Syahida.com – Shalat malam yang paling utama adalah shalatnya Nabi Daud. Beliau tidur setengah malam, melaksanakan shalat sepertiga malam, lalu tidur kembali seperenam malam. Adapun apa yang disebutkan Ibnul Jauzi dalam kitabnya Safwatussafwah, Adz-Dzahabi dalam kitabnya Siyar A’lamun mubala dan yang lainnya, harus diteliti dengan penelitian syar’i.
Terus menerus (Al Mudaawamah) menghidupkan malam secara keseluruhan dengan melaksanakan shalat bukan merupakan Sunnah Rasulullah Shalallahu ‘alaihi wa Sallam. Beliau shalat kemudian tidur. Jika telah tiba sepuluh terakhir dari bulan Ramadhan, beliau menghidupkan malamnya membangunkan keluarganya dan mengencangkan ikat pinggangnya.
Telah disebutkan oleh Jumhur Ulama bahwasanya shalat malam tergolong dalam shalat nafilah (tambahan) yang mutlak dan tidak terbatas bilangannya. Ini adalah pendapat Malik, Syafi’i, Ahmad, dan Ibnu Taimiyah berdasarkan pada hadits dua puluh rakaat yang dilakukan pada masa Umar bin Khaththab r.a.

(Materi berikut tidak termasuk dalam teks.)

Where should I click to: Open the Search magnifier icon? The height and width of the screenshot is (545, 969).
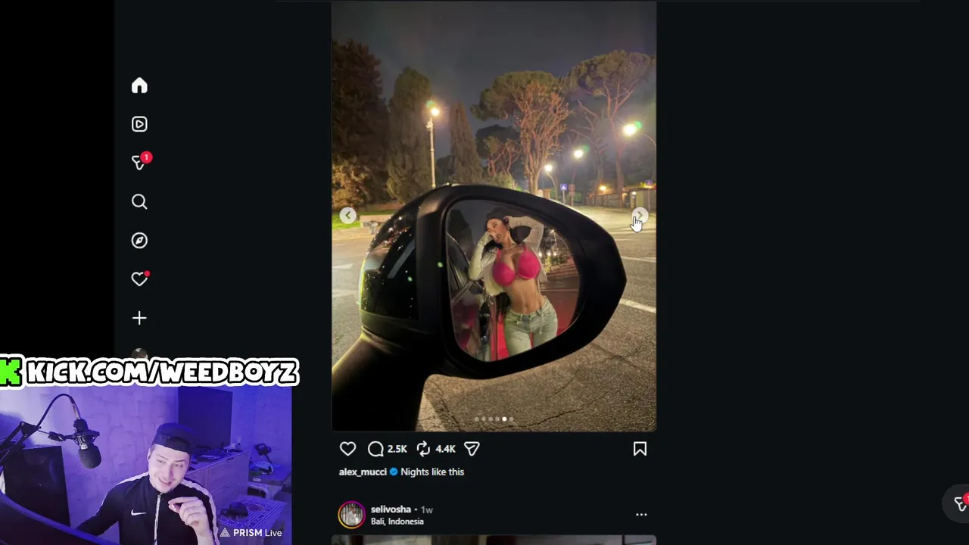[139, 201]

Dengan demikian tidak mengapa bagi mereka yang melaksanakan shalat sebanyak tiga ratus atau seribu rakaat, walaupun Ummul Mu’minin Aisyah r.a telah meriwayatkan, bahwasanya Nabi tidak pernah menambah, baik pada bulan Ramadhan atau bulan lainnya melebihi dari sebelas rakaat. Beliau shalat empat rakaat, maka jangan engkau tanyakan bagus dan lamanya shalat beliau. Kemudian beliau shalat empat rakaat, maka jangan engkau tanyakan bagus dan lamanya shalat beliau, lalu beliau shalat witir tiga rakaat.
Apa yang disebutkan oleh sebagian orang-orang sholeh, bahwasanya beliau membaca Al Qur’an dalam satu malam atau dalam satu rakaat, maka hal itu tidak menyalahi jika dilakukan dengan mentadabburinya.

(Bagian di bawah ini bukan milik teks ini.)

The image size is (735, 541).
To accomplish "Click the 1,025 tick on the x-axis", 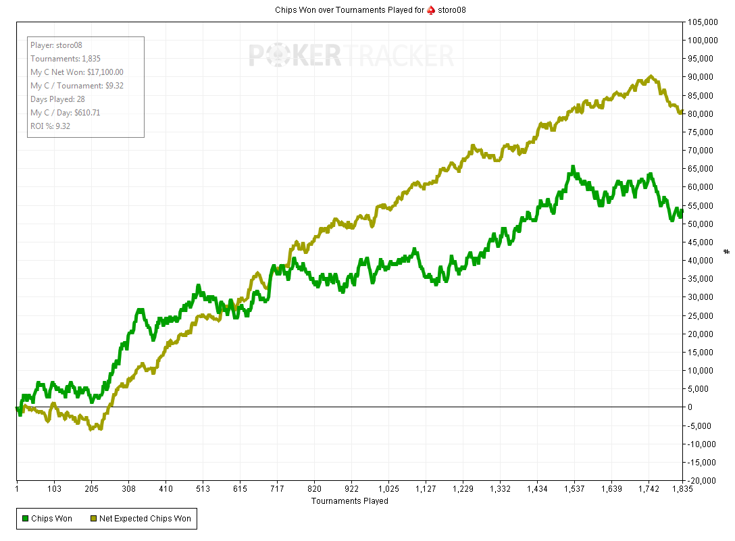I will [x=389, y=489].
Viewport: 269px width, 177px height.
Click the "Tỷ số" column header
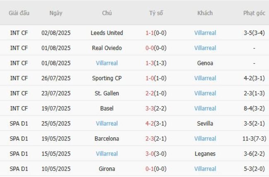pos(156,13)
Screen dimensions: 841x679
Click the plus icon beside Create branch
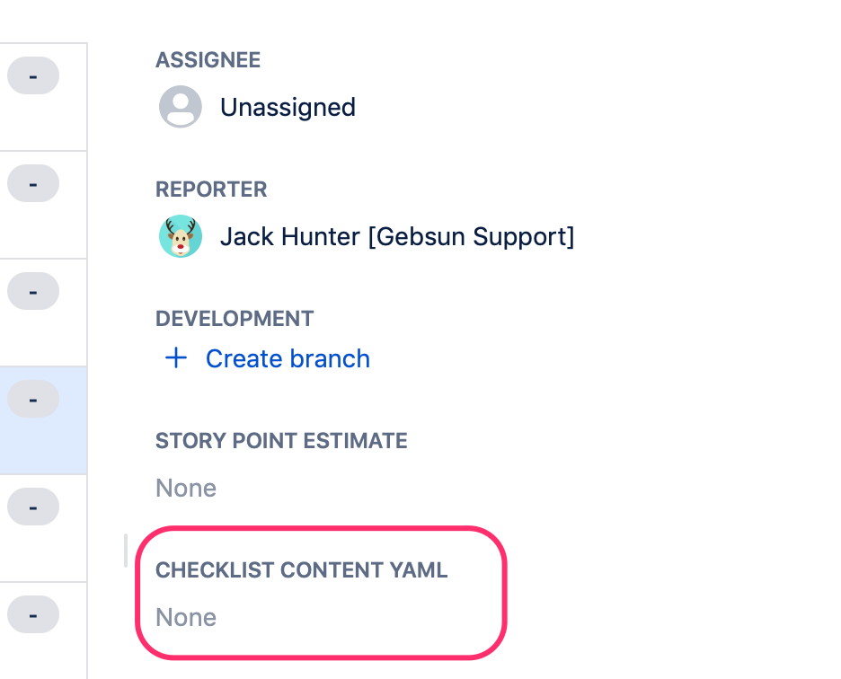[175, 357]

An-Nawawi dalam kitabnya Ath-Thibyan fi Adabi Hamalatil Qur’an menyebutkan cara-cara shalafushshalih dalam mengkhatamkan Al Quran dan tingkatan-tingkatan mereka dalam melakukan hal itu. Kita tidak boleh membandingkan apa yang dilakukan oleh shalafushshalih yang memiliki keutamaan, kebaikan, barakah, serta keluasan rezeki mereka dengan keadaan kita hari ini yang penuh dengan kemalasan, kekurangan, dan kesibukan dengan dunia serta kemewahannya.
Oleh karena itu tidak ada celah untuk bertanya, mengapa mereka diberi kemudahan untuk melaksanakan amalan-amalan ketaatan sementara kita susah melakukannya? Yang menjadi kewajiban kita saat ini, kita memutuskan bahwasanya hukum asal dalam ibadah adalah tawaqquf, yakni melakukan ibadah tersebut tanpa menambah atau mengurangi. [Syahida.com/ANW]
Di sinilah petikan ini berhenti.